The flag of the West Indies Federation was used between 1958 and 1962. It bore four equally spaced narrow white stripes with a large orange-gold disc over the middle two lines in the center of the flag, undulating horizontally across a blue field representing the Caribbean Sea and the sun shining upon the waves. The flag was originally designed by Edna Manley. The flag is shown as 1:2; the upper two white stripes reflect the lower ones.

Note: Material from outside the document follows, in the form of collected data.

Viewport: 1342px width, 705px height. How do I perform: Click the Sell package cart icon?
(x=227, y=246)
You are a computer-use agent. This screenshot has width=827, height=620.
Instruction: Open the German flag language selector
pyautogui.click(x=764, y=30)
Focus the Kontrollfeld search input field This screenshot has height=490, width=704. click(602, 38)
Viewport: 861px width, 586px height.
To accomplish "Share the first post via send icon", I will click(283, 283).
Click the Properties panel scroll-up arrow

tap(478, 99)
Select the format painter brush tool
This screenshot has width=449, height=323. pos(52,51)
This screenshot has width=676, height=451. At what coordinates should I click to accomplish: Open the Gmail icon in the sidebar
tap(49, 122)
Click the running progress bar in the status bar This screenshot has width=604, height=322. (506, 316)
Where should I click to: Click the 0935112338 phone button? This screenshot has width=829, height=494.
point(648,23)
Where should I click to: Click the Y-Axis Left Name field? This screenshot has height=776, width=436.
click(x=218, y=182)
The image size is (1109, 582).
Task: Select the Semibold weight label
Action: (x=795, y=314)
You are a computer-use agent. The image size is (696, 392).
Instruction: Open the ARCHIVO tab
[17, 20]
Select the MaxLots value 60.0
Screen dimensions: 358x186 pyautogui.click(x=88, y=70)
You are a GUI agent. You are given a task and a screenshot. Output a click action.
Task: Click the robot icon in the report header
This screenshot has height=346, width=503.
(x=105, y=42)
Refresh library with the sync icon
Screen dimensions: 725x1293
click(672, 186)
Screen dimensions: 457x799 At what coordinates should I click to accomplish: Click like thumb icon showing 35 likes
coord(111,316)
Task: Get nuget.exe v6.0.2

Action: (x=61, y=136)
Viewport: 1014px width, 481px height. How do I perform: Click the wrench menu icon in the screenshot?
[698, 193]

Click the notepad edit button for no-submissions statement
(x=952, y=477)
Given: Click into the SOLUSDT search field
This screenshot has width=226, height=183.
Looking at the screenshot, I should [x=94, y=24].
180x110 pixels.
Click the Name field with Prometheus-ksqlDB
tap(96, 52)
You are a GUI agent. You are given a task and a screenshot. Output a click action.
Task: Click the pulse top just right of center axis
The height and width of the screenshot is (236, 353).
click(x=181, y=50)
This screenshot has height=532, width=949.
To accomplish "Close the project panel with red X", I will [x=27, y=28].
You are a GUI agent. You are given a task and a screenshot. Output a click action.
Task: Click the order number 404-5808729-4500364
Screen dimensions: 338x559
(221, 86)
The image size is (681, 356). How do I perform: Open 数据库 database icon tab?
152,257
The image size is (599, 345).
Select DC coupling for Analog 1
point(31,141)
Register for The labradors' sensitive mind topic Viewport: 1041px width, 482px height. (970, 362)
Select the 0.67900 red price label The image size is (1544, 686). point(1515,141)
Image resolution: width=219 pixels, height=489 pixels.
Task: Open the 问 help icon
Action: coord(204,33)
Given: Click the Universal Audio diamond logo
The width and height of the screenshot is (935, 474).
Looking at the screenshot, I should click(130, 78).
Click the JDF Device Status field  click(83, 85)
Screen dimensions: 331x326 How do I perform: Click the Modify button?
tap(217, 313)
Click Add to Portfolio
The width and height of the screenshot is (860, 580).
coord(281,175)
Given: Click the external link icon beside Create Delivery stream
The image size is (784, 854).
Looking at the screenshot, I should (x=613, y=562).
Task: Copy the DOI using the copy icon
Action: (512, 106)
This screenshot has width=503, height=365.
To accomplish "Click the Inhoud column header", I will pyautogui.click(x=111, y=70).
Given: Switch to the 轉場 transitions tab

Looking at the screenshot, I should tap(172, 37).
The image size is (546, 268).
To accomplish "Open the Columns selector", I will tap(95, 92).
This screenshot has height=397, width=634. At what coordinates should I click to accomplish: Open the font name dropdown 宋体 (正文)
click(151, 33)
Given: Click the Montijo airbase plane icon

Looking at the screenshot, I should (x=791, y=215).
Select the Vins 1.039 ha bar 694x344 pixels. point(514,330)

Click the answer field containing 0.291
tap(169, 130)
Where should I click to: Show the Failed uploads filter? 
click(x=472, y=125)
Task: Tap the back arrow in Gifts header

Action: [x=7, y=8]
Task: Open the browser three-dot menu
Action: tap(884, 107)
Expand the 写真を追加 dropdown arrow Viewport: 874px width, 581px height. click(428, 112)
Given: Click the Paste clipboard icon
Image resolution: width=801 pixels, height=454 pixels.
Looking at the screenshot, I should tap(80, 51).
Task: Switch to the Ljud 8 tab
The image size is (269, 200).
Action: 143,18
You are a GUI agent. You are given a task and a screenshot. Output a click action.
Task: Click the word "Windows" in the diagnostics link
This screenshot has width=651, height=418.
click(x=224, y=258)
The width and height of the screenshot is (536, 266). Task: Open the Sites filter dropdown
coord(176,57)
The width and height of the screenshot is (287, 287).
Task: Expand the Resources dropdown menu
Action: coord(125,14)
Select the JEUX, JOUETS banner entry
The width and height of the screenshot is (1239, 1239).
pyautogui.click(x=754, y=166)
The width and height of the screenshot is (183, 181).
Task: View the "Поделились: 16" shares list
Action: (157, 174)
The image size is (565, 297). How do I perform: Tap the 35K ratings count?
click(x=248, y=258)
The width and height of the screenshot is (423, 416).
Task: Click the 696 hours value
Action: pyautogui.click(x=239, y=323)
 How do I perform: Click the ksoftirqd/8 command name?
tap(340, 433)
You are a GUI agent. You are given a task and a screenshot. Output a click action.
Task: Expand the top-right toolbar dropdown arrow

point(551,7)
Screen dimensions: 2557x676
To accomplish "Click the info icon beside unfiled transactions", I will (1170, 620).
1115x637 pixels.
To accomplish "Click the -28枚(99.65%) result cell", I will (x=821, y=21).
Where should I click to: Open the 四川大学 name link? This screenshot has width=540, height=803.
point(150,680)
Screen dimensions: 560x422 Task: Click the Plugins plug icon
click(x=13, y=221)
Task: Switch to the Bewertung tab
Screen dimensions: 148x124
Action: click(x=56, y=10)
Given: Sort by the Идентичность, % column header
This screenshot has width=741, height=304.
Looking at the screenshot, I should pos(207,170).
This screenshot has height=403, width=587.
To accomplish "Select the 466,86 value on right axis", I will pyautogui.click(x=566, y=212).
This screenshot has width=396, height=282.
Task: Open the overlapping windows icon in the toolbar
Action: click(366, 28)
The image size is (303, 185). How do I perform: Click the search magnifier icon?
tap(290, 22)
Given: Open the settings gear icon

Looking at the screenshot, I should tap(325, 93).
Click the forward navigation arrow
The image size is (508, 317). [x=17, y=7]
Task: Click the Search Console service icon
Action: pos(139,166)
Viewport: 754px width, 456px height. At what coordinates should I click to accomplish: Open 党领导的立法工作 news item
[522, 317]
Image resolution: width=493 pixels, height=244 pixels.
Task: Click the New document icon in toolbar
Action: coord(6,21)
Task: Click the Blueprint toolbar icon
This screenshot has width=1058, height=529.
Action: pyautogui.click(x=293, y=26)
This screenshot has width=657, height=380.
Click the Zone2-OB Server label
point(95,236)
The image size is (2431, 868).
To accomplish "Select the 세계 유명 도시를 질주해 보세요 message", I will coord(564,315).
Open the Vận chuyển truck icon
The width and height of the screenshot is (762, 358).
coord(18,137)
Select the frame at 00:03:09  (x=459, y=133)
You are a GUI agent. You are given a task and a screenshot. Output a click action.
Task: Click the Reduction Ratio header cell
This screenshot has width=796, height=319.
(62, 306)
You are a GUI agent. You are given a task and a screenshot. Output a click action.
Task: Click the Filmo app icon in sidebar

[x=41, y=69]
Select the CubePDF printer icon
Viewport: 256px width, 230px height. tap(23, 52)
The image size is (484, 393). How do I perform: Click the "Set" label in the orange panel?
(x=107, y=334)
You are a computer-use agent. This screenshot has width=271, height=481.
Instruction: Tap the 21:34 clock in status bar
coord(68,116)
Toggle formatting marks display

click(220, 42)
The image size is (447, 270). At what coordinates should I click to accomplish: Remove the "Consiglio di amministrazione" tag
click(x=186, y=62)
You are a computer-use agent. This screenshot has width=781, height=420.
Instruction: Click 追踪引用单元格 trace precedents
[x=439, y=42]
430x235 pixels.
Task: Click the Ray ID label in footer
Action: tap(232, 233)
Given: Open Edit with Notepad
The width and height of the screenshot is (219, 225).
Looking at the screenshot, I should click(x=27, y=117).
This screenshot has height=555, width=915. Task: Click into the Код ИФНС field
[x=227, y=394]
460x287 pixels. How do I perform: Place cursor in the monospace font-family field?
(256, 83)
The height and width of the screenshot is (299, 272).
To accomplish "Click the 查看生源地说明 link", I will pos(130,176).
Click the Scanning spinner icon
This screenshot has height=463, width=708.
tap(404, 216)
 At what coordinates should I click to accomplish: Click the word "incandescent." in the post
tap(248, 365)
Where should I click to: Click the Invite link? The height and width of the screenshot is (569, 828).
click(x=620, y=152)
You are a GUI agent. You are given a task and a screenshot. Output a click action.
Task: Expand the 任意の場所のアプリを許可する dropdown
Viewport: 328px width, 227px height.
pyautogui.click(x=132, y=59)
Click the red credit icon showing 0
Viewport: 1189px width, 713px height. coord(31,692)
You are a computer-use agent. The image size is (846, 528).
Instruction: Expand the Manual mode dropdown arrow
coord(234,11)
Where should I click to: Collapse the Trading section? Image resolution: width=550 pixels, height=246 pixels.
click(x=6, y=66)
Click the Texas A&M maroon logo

The official description given in the West Indies Gazette is "Flag approved has blue ground with four white horizontal wavy bars (the top pair of bars being parallel and the lower pair also parallel) and an orange sun in the centre." "Blue", unless qualified, usually means the same blue as in a Blue Ensign.  However, whatever the establishing resolution called for, many copies were made that were at variance with it, as variants often show a pale blue or Imperial blue field.

The naval ensign (used by coast guard vessels) was a British white ensign with the federal flag in the canton.

Flag flying days were Commemorative Days-the usual British flag flying days, and Federal Days-January 3, Inception of the Federation; February 23, Federation Day; and April 22, Inauguration of the Federal Parliament. Buildings with two flagstaffs were to fly the Union Jack and the Federation Flag on Commemorative Days and on Federal Days; the Union Jack at the staff on the left when facing the building. Buildings with only one staff were to fly the Union Jack on Commemorative Days and the Federation Flag on Federal Days.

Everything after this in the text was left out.